The single most underestimated problem in RAG is retrieval quality. If the right chunk is not in the top-k results, no amount of prompt engineering will fix the answer. The model can only work with what you give it.

Chunk boundaries matter more than chunk size

We tried fixed-size chunking first. 512 tokens, 256 tokens, 128 tokens. None worked consistently because policy documents have logical sections that span arbitrary lengths. Switching to semantic chunking, splitting on headings, paragraphs, and clause boundaries, improved retrieval precision significantly without touching the model.

Embeddings are not neutral

The embedding model you choose encodes a particular notion of similarity. A model trained on general web text performs very differently on domain-specific legal or policy language. We tested three embedding models against the same query set before picking one. The accuracy difference between the best and worst was over 30 percentage points on hard queries.

Hybrid search outperforms pure vector search for precise queries

Vector search is great for semantic queries. It struggles with exact lookups: specific clause numbers, acronyms, proper nouns. We combined vector similarity with BM25 keyword search using a reciprocal rank fusion approach. Retrieval recall improved without a meaningful latency penalty.

Re-ranking is worth the extra call

Retrieve more chunks than you need (top-20), then run a cross-encoder re-ranker to select the best 5 before passing to the LLM. The re-ranker sees the query and each chunk together, giving it much more signal than the initial embedding comparison. The added latency was around 80ms and the answer quality improvement was noticeable.

Most RAG failures are retrieval failures dressed up as generation failures.

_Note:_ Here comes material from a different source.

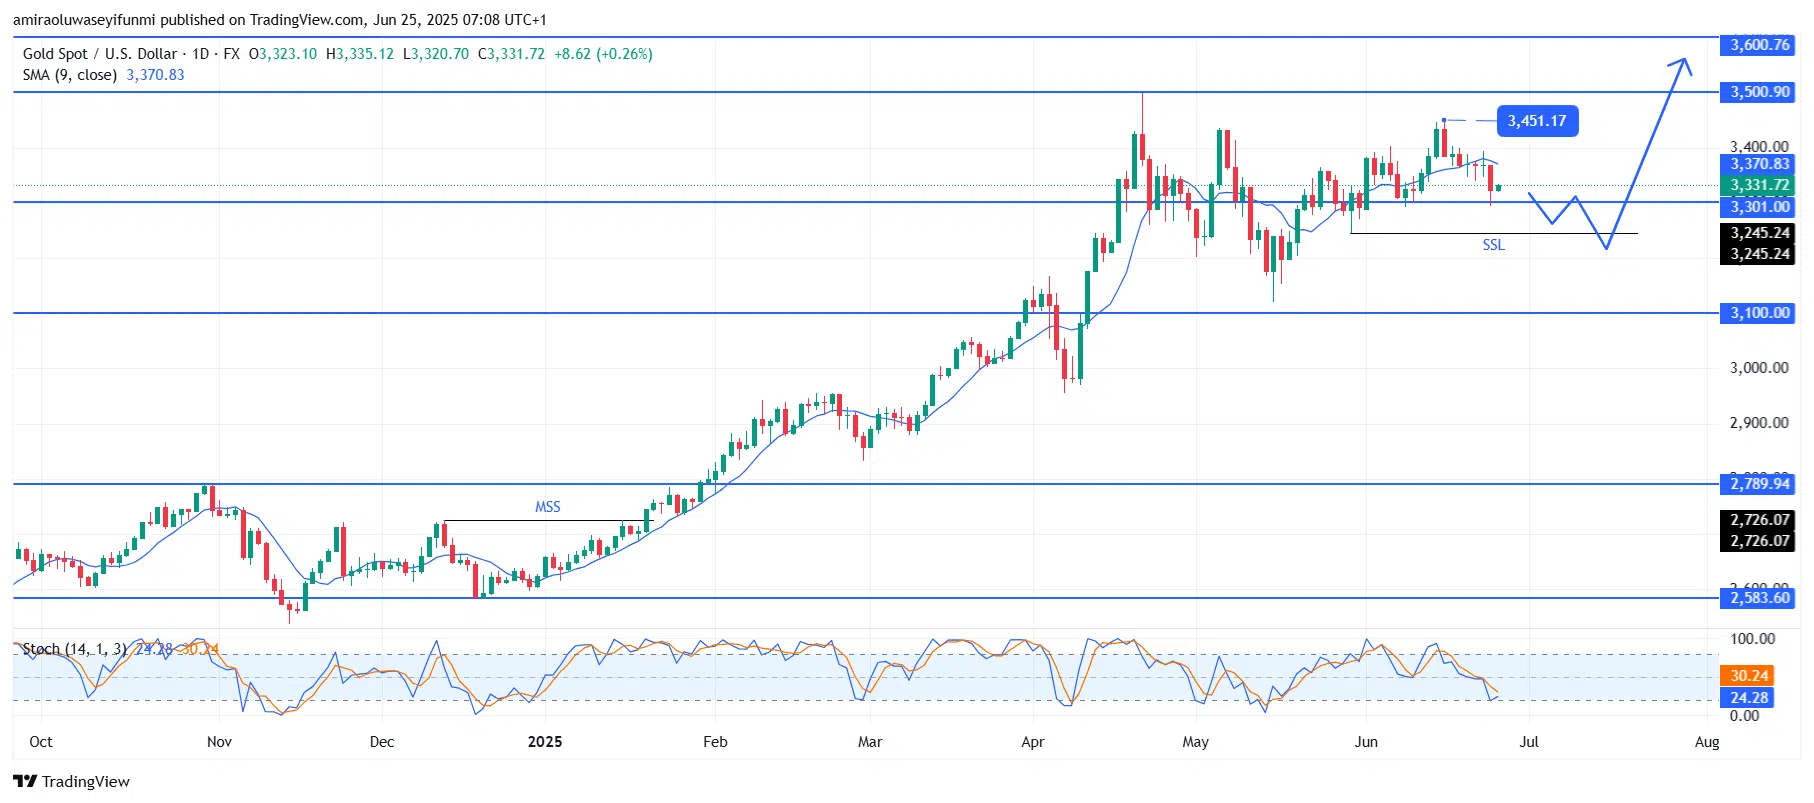Viewport: 1814px width, 803px height.
Task: Select the Gold Spot / U.S. Dollar symbol title
Action: pyautogui.click(x=99, y=54)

Before tuning prompts, measure whether the right context is actually being retrieved.

The Production Problems Nobody Demos

Stale embeddings after document updates

Documents change. When they do, the embeddings in your vector store go stale. We needed a pipeline that detected document changes, re-chunked affected files, deleted the old vectors, and inserted new ones, without rebuilding the entire index. This took longer to build than the original ingestion pipeline.

Users ask questions the document never answers

RAG systems have no concept of "I don't know." If you retrieve something plausible and pass it to the model, you often get a confident-sounding hallucination. We added a confidence scoring step that checked retrieval scores against a threshold and returned a fallback response rather than fabricating answers from low-confidence context.

Latency compounds fast

Embed the query, retrieve from vector DB, optionally re-rank, call the LLM. Each step adds latency, and they stack sequentially. We implemented async retrieval where possible and cached embeddings for repeated queries. For frequently asked questions, we cached the full response behind a similarity threshold check against prior queries.

Building RAG for production is mostly an infrastructure and data quality problem. The language model is the easy part. What surrounds it, the ingestion pipeline, the retrieval strategy, the freshness checks, the fallback logic, is where the real engineering lives.

If you are just starting to build a RAG system, measure your retrieval quality first. Build an evaluation set of real queries with known correct chunks before you write a single line of prompt engineering.